Prototype Trainer#

class ablator.main.proto.ProtoTrainer(wrapper: ModelWrapper, run_config: RunConfig)[source]

Manages resources for Prototyping. This trainer runs an experiment of a single prototype model (Therefore no ablation study nor HPO).

Parameters:
wrapperModelWrapper

The main model wrapper.

run_configRunConfig

Running configuration for the model.

Raises:
RuntimeError

If the experiment directory is not defined in the running configuration.

Examples

Below is a complete workflow on how to launch a prototype experiment with ProtoTrainer, from defining the config to launching the experiment:

  • Define training config:

>>> my_optimizer_config = OptimizerConfig("sgd", {"lr": 0.5, "weight_decay": 0.5})
>>> my_scheduler_config = SchedulerConfig("step", arguments={"step_size": 1, "gamma": 0.99})
>>> train_config = TrainConfig(
...     dataset="[Dataset Name]",
...     batch_size=32,
...     epochs=10,
...     optimizer_config = my_optimizer_config,
...     scheduler_config = my_scheduler_config
... )
  • Define model config: we use the default one with no custom hyperparameters (sometimes you would want to customize it to run ablation study/ HPO on the model’s hyperparameters in a parallel experiment, which needs ParallelTrainer and ParallelConfig instead of ProtoTrainer and RunConfig):

>>> model_config = ModelConfig()
  • Define run config:

>>> run_config = RunConfig(
...     train_config=train_config,
...     model_config=model_config,
...     metrics_n_batches = 800,
...     experiment_dir = "/tmp/experiments",
...     device="cpu",
...     amp=False,
...     random_seed = 42
... )
  • Create model wrapper:

>>> class MyModelWrapper(ModelWrapper):
>>>     def __init__(self, *args, **kwargs):
>>>         super().__init__(*args, **kwargs)
>>>
>>>     def make_dataloader_train(self, run_config: RunConfig):
>>>         return torch.utils.data.DataLoader(<train_dataset>, batch_size=32, shuffle=True)
>>>
>>>     def make_dataloader_val(self, run_config: RunConfig):
>>>         return torch.utils.data.DataLoader(<val_dataset>, batch_size=32, shuffle=False)
  • After gathering all configurations and model wrapper, it’s time we initialize and launch the prototype trainer.
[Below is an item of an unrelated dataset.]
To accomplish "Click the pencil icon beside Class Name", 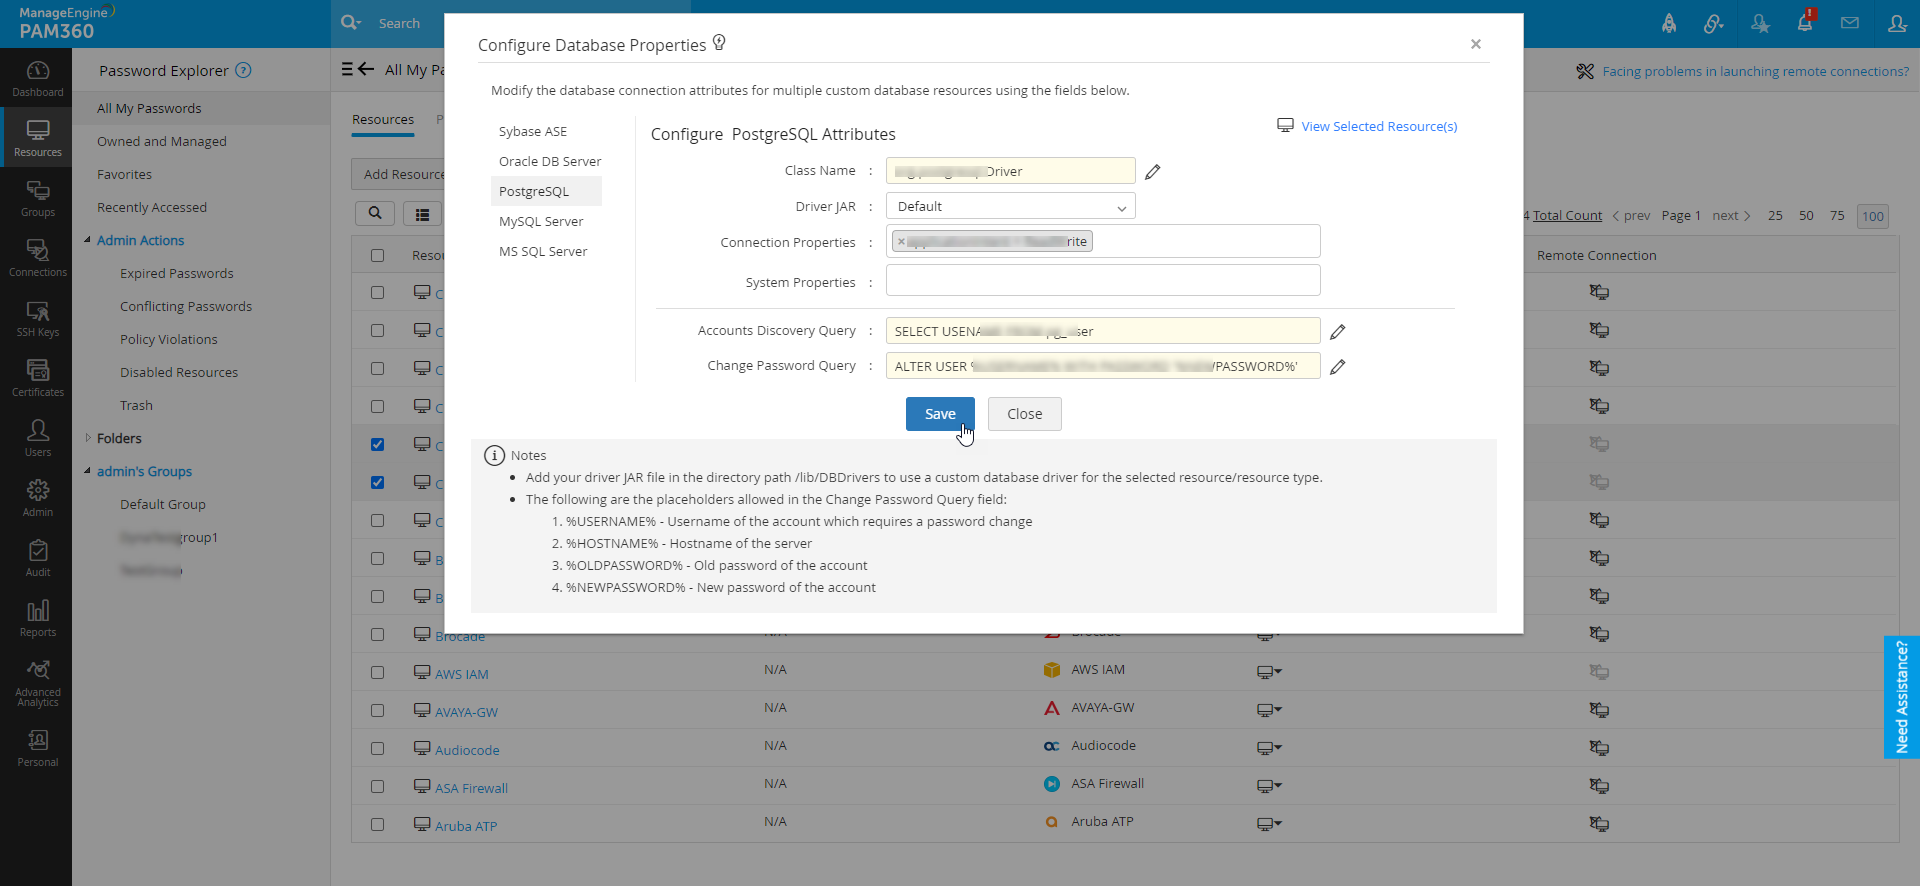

When launching the experiment, we must provide a working directory, which points to a git repository that is used for keeping track of the code differences:

>>> wrapper = MyModelWrapper(
...     model_class=<your_ModelModule_class>,
... )
>>> ablator = ProtoTrainer(
...     wrapper=wrapper,
...     run_config=run_config,
... )
>>> metrics = ablator.launch(working_directory=os.getcwd())  # suppose current directory is tracked by git
Attributes:
wrapperModelWrapper

The main model wrapper.

run_configRunConfig

Running configuration for the model.

experiment_dirPath

The path object to the experiment directory.

launch(working_directory: str, resume: bool = False, debug: bool = False) dict[str, float][source]

Launch the prototype experiment (train, evaluate the single prototype model) and return metrics.

Parameters:
working_directorystr

The working directory points to a git repository that is used for keeping track of the code differences.

resumebool

Whether to resume training the model from existing checkpoints and existing experiment state. By default False

debugbool, optional

Whether to train models in debug mode, by default False.

Returns:
dict[str, float]

Metrics returned after training.

Raises:
RuntimeError

If the config.experiment_id is unspecified but resuming an experiment or the experiment directory is not empty but using a remote storage configuration.